The "Shag With a Twist" show based on Shag's artwork is now at the Harmon Theater. The show hasn't moved. It's just that with four titles under the roof of the Krave nightclub, management decided to go with a more theatrical name and distance the ticketed shows from the gay and alternative nightclub format that remains in place on Fridays and Saturdays. ...

The Los Angeles Times reports that Jason Sudeikis, formerly of The Second City cast at the Flamingo Las Vegas, is the front-runner to take over the fake news "Weekend Update" segment of "Saturday Night Live." Sudeikis performed with the local cast for two years before becoming first an "SNL" writer, then a cast member. His wife, Kay Cannon, was in the same Las Vegas cast and is now a writer for Tina Fey's upcoming fall sitcom "30 Rock." ...

"X Girls -- The Show" may be moving back inside the Aladdin, where it started in 2002 before moving to the V Theater in the adjacent Desert Passage mall. And the show would again be topless once it's back under the actual roof of a casino. (Well-placed tape and pasties were the rule at the shopping mall space.)
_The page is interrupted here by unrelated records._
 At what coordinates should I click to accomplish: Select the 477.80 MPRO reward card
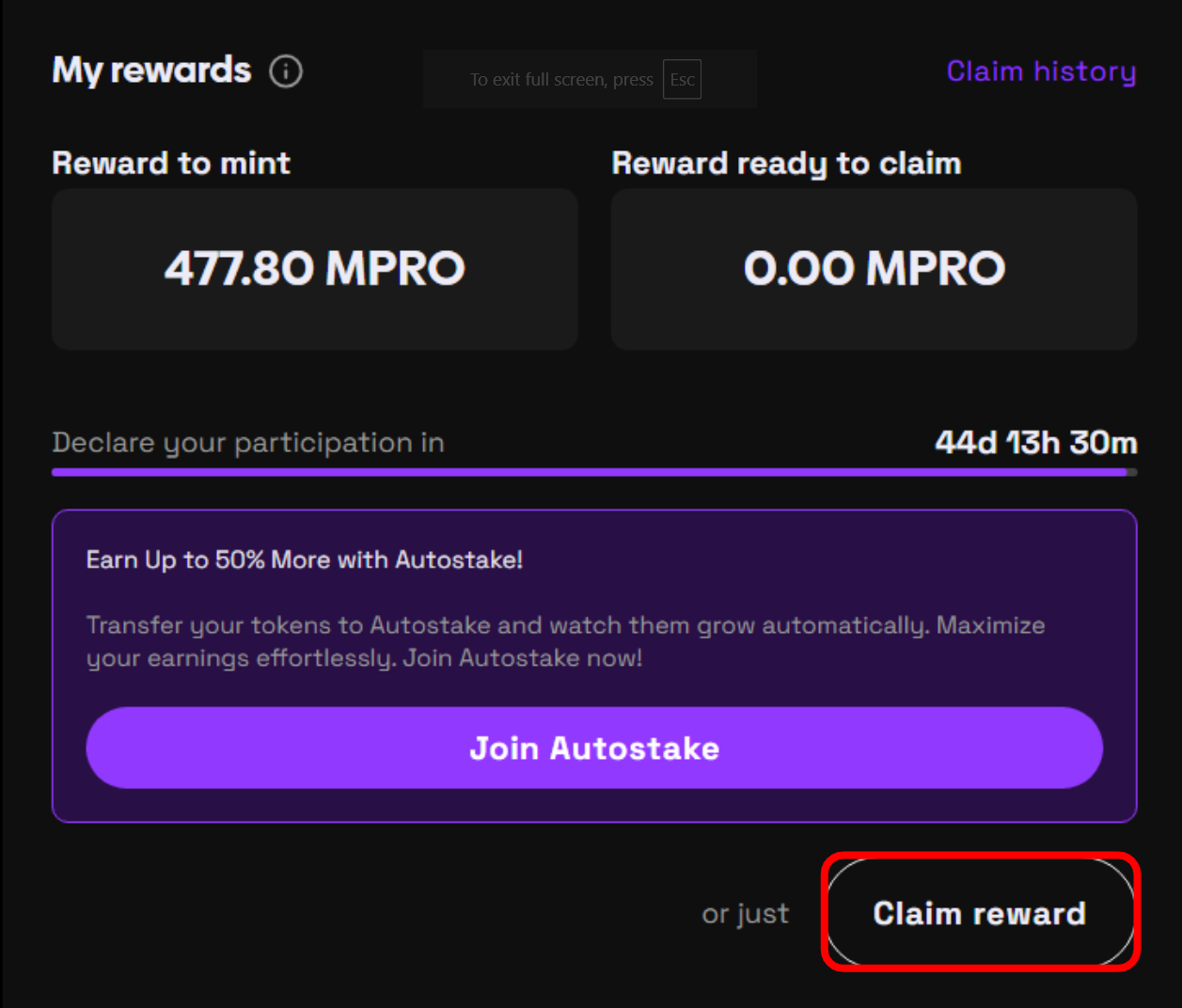point(314,269)
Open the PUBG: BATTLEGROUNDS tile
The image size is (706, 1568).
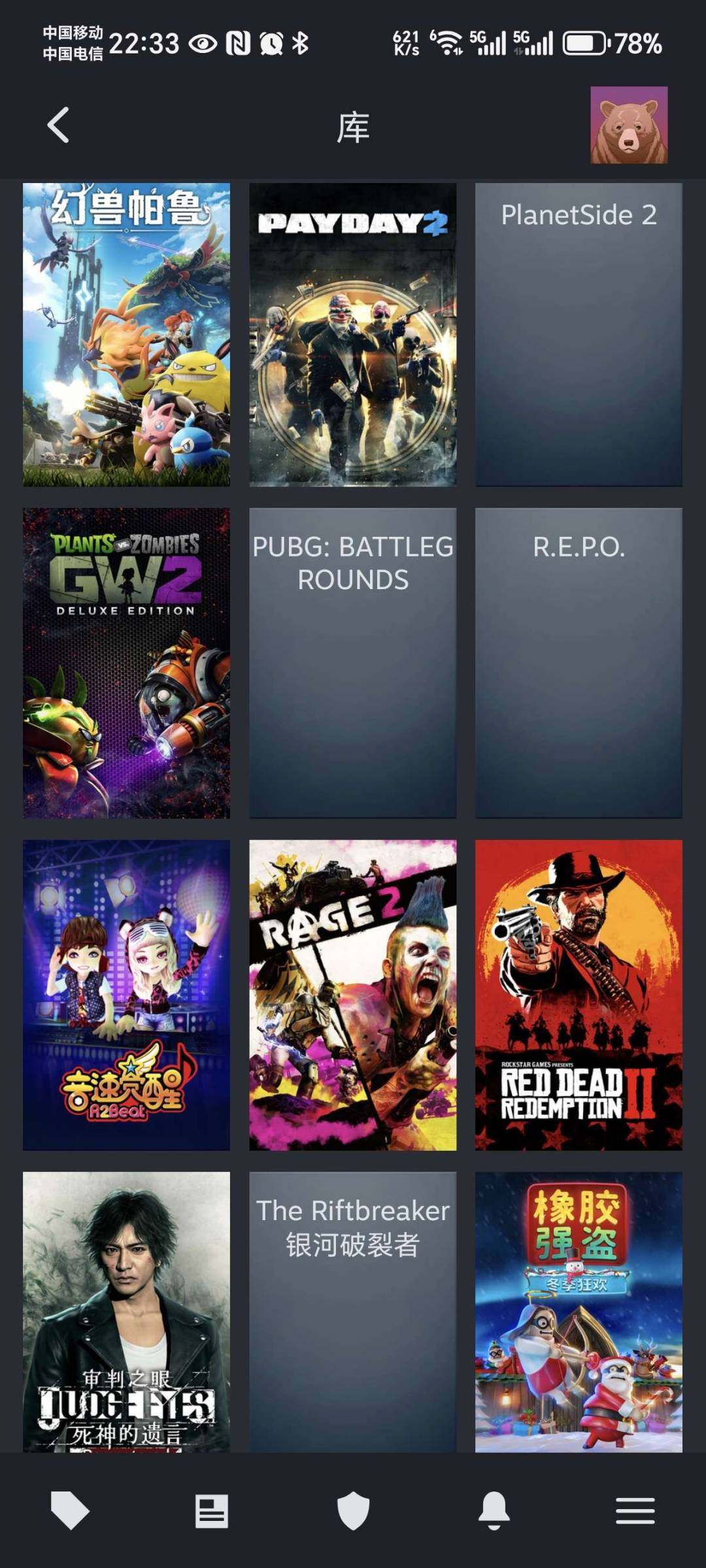pos(353,663)
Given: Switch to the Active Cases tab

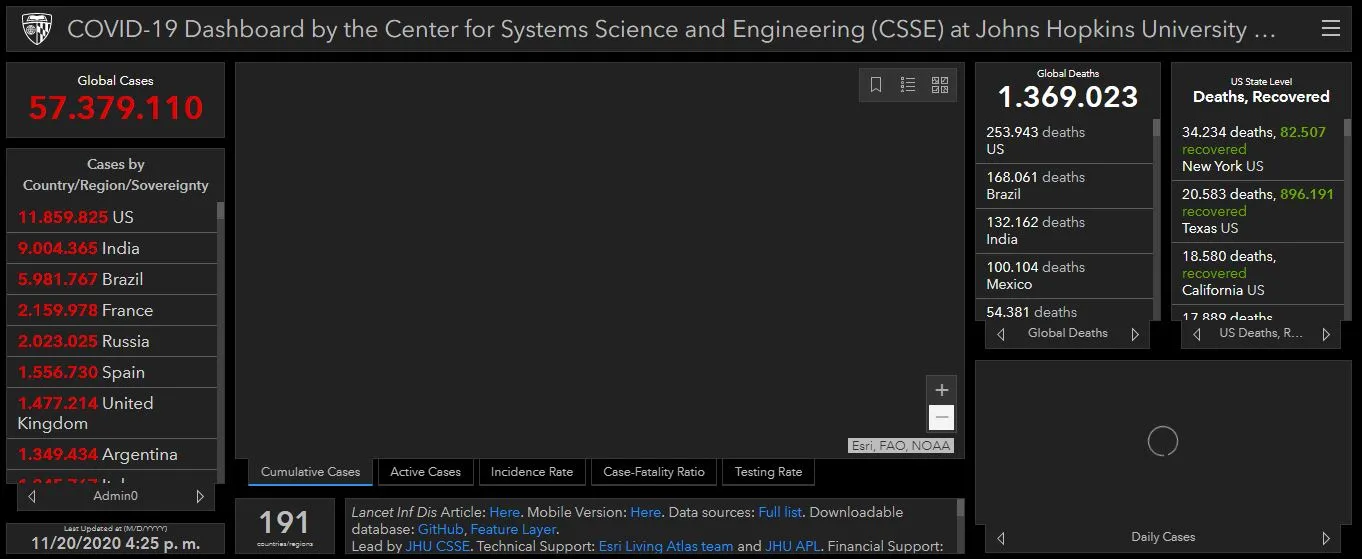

Aladdin officials say there are "some deal points to be worked out." But the idea is for "X Girls" to go into a new, temporary performance space in the mezzanine created by the casino's ongoing remodeling project. ...

"Bottom's Up" might be smart to go with an evening time slot this time around, because the afternoon show scene is getting crowded. The latest addition could be Jeff Trachta, taking the Rio slot once held by ventriloquist Ronn Lucas. Trachta is a former soap star who headlined a Christmas revue at the Rio in 2003. ...

Barry Manilow made national news with the announcement of his upcoming hip surgery; perhaps it was the irresistible lure of the opportunity to make "hip" puns. Now the Las Vegas Hilton announces the singer added four shows Dec. 27-30 to make up for some of his canceled fall dates. Manilow returns to the Hilton Nov. 8. The casino is selling tickets for shows in the first four months of next year. His "Greatest Songs of the Sixties" album is due Oct. 31.